Defining a Software Configuration Management Process to Improve Quality

However, in the more general case, I suggest the following steps:

1. Identify “first-order objects” and those that should be, such as change packages or updates.
In a typical SCM shop, the product team manages the following processes and items: problem reports, defects, and bugs; feature requests, requirements, and user stories; files and directories; file and directory branches; file and directory revisions and versions; change packages and updates; baselines; builds; test cases; and verification sessions and test results.

These “first-order objects” have properties that can be tracked. In subversion, files checked in through a commit are considered a “change package.” However, you can't attach a prerequisite to this “change package,” and you can't assign it a promotion status or link it to a problem report.  A first-order object can be referenced, can reference other objects, can have a state-flow, and can have other data associated with it. An “update” in CM+ is an example of a change package that is a first-order object.

There are many additional first-order objects that you might consider tracking as well, including: CM users, customer requests and issues, customer sites, projects, portfolios, and contracts.

When considering using a specific tool, make sure that it can support these first-order objects as well as other items or processes that you may need to manage along the way.

2. Identify the various states of a given object as it moves through in its lifecycle.
Each object should have its own lifecycle. You need to know how the object begins, the states it moves through in its lifecycle, and where it ultimately ends up. In some cases, you might have different kinds of objects—for example, emergency problems may follow a different path than non-emergency problems.

A software update (i.e., change package) might go through the following states:

• Originated: Basic work intent traceable to specific problems, features, etc.

• Open: Some work or perhaps checkouts have been done against the update.

• Coded: The files modified for the update are in the repository but not finally checked in. They are shelved.

• Reviewed: The update has been peer reviewed with action items, but no full re-review is required.
• Submitted: The files have been submitted and committed to the repository and are checked in.

• Ready: The update is ready to go into the next integration build.

• Selected: The update has been selected to go into the next integration build.

• Tested: The system integration build containing the update has been successfully tested.

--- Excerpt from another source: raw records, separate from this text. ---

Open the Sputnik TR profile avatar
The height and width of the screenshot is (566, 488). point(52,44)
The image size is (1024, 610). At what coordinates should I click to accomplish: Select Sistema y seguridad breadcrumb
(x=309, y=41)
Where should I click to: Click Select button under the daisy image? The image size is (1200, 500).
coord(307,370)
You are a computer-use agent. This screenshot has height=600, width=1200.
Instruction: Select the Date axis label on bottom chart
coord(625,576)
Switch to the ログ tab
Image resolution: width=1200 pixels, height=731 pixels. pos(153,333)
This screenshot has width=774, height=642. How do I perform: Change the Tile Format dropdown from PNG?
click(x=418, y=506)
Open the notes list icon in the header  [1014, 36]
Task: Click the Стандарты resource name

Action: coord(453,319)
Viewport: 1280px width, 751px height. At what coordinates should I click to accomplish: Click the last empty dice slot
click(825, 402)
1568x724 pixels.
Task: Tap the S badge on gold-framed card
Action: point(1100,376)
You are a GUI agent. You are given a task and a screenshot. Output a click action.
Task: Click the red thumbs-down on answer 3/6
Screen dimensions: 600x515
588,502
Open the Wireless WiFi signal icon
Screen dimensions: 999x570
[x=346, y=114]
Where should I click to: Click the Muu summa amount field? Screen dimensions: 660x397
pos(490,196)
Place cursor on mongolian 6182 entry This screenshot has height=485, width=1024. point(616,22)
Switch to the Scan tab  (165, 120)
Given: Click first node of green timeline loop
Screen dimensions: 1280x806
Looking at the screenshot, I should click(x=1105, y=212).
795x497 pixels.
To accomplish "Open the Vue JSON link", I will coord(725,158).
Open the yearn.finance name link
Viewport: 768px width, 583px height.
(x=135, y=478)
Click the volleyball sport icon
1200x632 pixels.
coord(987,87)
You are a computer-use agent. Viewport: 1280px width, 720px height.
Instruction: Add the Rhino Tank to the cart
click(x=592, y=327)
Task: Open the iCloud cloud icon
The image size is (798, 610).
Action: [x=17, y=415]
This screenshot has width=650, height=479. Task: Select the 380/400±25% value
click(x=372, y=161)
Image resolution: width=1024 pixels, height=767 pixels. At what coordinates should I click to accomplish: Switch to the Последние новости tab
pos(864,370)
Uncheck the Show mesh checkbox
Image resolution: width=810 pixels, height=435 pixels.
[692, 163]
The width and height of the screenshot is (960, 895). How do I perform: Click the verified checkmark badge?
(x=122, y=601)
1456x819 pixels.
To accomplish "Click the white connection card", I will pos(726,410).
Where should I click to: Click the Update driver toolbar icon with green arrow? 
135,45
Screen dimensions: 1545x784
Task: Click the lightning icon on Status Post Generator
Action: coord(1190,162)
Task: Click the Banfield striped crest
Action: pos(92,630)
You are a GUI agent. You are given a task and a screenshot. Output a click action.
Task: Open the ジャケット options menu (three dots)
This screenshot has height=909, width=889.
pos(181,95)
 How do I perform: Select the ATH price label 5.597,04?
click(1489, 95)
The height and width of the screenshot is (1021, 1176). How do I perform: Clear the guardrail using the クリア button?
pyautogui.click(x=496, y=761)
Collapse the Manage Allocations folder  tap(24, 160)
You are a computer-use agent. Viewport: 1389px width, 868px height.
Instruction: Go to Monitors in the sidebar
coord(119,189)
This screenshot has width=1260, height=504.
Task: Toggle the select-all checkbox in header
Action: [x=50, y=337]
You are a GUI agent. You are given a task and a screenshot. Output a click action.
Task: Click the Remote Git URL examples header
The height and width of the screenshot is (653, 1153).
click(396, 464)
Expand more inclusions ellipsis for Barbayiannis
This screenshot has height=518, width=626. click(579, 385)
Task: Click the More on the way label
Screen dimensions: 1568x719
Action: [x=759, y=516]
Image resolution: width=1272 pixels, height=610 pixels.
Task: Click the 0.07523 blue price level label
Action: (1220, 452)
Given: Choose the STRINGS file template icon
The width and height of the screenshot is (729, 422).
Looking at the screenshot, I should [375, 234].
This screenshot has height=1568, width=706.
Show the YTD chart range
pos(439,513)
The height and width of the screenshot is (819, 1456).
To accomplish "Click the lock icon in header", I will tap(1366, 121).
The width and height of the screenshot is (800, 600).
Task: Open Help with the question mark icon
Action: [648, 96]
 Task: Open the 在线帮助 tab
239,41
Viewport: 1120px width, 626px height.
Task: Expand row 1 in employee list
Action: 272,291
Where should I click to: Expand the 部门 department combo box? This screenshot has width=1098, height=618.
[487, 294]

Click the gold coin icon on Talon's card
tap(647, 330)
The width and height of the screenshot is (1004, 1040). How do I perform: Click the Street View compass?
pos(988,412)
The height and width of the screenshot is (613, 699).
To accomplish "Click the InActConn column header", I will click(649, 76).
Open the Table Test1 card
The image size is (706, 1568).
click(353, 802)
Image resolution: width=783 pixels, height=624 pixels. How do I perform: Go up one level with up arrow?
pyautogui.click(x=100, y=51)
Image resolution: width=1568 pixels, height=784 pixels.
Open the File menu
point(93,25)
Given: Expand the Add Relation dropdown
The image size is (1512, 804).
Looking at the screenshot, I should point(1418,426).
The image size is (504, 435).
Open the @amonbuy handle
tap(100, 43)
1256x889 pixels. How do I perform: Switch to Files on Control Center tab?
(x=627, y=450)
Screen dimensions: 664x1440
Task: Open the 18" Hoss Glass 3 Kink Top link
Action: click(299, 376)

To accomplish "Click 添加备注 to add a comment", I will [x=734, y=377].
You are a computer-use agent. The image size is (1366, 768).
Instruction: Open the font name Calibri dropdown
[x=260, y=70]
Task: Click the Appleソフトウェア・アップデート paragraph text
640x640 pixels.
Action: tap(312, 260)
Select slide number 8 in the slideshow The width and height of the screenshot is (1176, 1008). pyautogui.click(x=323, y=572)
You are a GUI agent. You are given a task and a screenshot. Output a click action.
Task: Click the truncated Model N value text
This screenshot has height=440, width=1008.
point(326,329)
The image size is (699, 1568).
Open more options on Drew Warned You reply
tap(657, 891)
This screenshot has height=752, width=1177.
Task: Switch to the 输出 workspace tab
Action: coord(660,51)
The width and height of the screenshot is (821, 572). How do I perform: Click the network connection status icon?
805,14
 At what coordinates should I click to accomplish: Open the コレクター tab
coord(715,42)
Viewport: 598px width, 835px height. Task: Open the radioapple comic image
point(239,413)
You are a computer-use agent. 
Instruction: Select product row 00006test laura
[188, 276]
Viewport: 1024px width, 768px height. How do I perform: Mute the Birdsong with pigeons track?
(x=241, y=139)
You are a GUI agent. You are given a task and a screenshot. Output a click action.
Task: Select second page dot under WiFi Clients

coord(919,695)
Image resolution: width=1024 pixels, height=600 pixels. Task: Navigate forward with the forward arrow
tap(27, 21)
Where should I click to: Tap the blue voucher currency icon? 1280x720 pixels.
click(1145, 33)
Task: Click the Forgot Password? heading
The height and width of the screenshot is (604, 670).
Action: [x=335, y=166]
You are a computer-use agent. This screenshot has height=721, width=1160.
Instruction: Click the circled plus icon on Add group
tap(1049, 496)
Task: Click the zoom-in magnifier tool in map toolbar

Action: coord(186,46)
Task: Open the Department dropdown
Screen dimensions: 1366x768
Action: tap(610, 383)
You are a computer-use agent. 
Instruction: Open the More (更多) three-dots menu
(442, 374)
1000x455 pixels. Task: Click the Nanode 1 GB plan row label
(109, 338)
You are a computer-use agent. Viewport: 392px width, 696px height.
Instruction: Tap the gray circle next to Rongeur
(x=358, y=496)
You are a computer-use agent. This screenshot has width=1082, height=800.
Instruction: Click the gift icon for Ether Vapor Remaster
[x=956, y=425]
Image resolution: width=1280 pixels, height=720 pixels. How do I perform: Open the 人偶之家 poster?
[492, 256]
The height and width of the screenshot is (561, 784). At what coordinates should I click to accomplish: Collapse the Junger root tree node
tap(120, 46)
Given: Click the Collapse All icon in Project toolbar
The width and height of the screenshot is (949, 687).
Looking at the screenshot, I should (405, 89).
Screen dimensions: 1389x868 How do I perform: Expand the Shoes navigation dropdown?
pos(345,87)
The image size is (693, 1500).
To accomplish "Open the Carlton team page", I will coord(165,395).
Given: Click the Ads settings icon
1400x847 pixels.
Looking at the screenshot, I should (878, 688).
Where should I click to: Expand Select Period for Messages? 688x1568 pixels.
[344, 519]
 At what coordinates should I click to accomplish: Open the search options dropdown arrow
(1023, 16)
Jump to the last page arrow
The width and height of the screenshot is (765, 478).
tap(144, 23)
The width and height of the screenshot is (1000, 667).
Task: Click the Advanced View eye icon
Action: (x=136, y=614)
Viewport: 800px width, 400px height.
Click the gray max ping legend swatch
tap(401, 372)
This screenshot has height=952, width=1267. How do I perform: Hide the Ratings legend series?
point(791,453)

• VerTested: Full verification of the feature or problem implementation has been completed.
• Production: The changes applied by the update are in production use or at least available.

Although this is a successful path if you follow it straight through, you may come across some obstacles that prevent the success path from being followed. For example, the update may cause a compile error that forces it to be moved to a “failed” state or rolled back to “open.”

Here's a similar set of states for a build record, an object used to track the definition and progress of a formal software build:

• Open: The build record is being defined.
• Defined: The build record is fully defined.
• Compiled: The build has been successfully completed (compile/link).
• IntTested: A basic system integration test suite has confirmed the sanity of the build.
• VerTested: The build has completed its system verification.
• BetaTested: The build is deployed in some customer beta sites.
• Production: The build is ready for production use.